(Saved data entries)
____

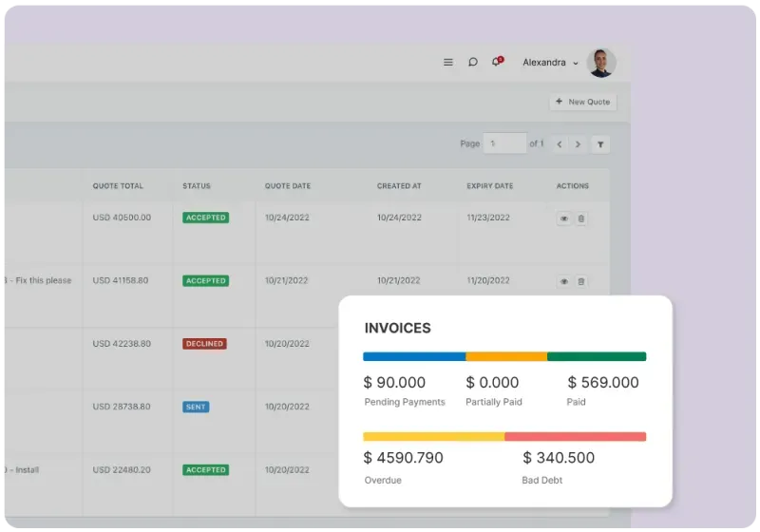View the USD 41158.80 quote
760x532 pixels.
point(563,281)
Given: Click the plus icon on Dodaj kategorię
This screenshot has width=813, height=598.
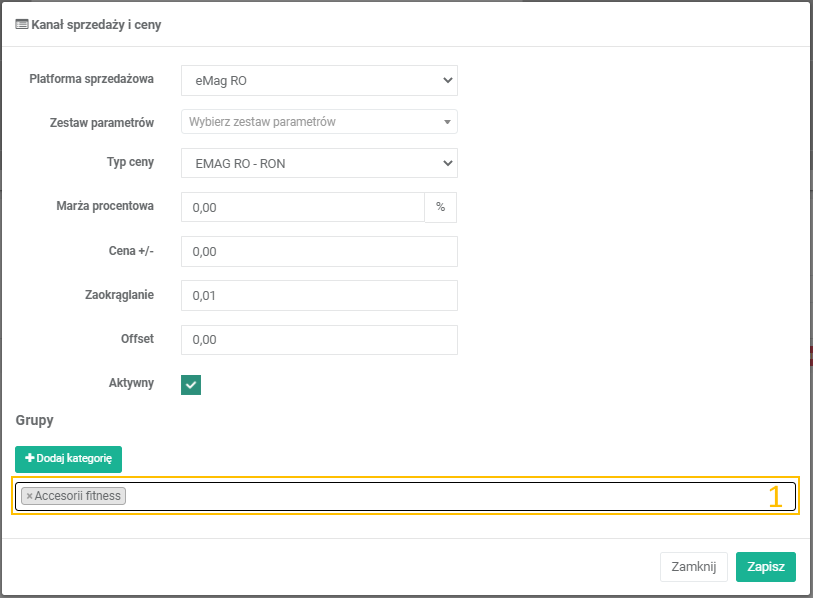Looking at the screenshot, I should pos(29,459).
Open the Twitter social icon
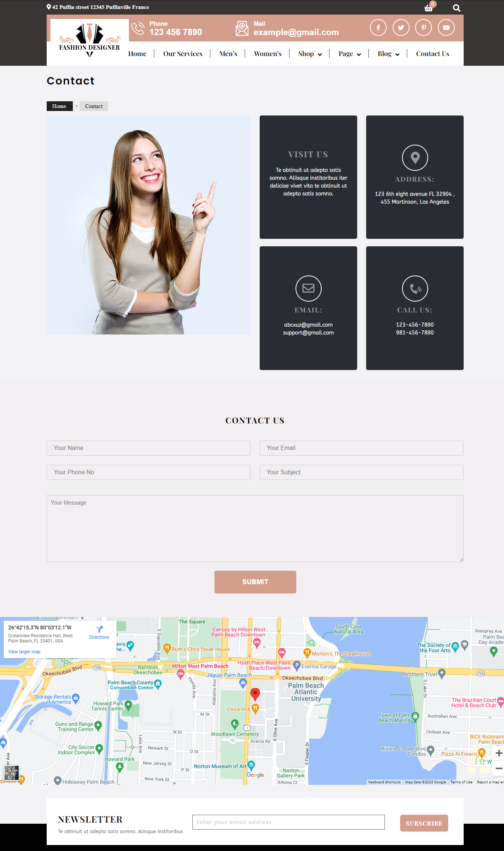 point(401,28)
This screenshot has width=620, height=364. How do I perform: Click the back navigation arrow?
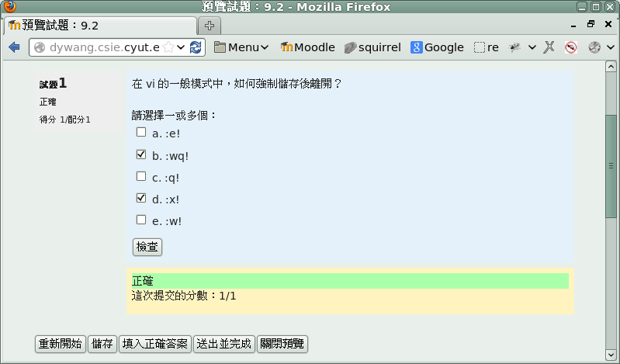(x=14, y=47)
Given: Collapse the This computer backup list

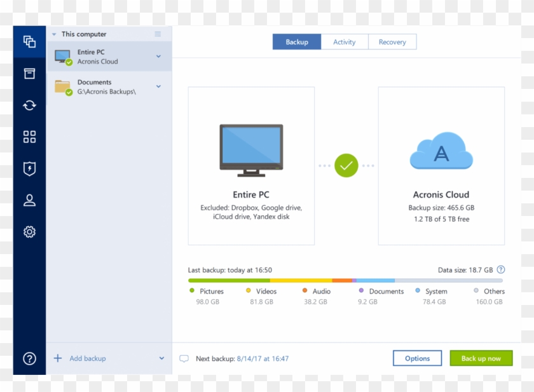Looking at the screenshot, I should [52, 34].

____

» **THE PROBLEM**
Print, please, exactly the lines from the one holding "Open the Twitter social icon" through the final line of the data, both included, while leaving out each picture.

» **OUTPUT BELOW**
Open the Twitter social icon
 point(401,28)
This screenshot has width=620, height=364. How do I perform: Click the back navigation arrow?
(x=14, y=47)
Given: Collapse the This computer backup list

Looking at the screenshot, I should [52, 34].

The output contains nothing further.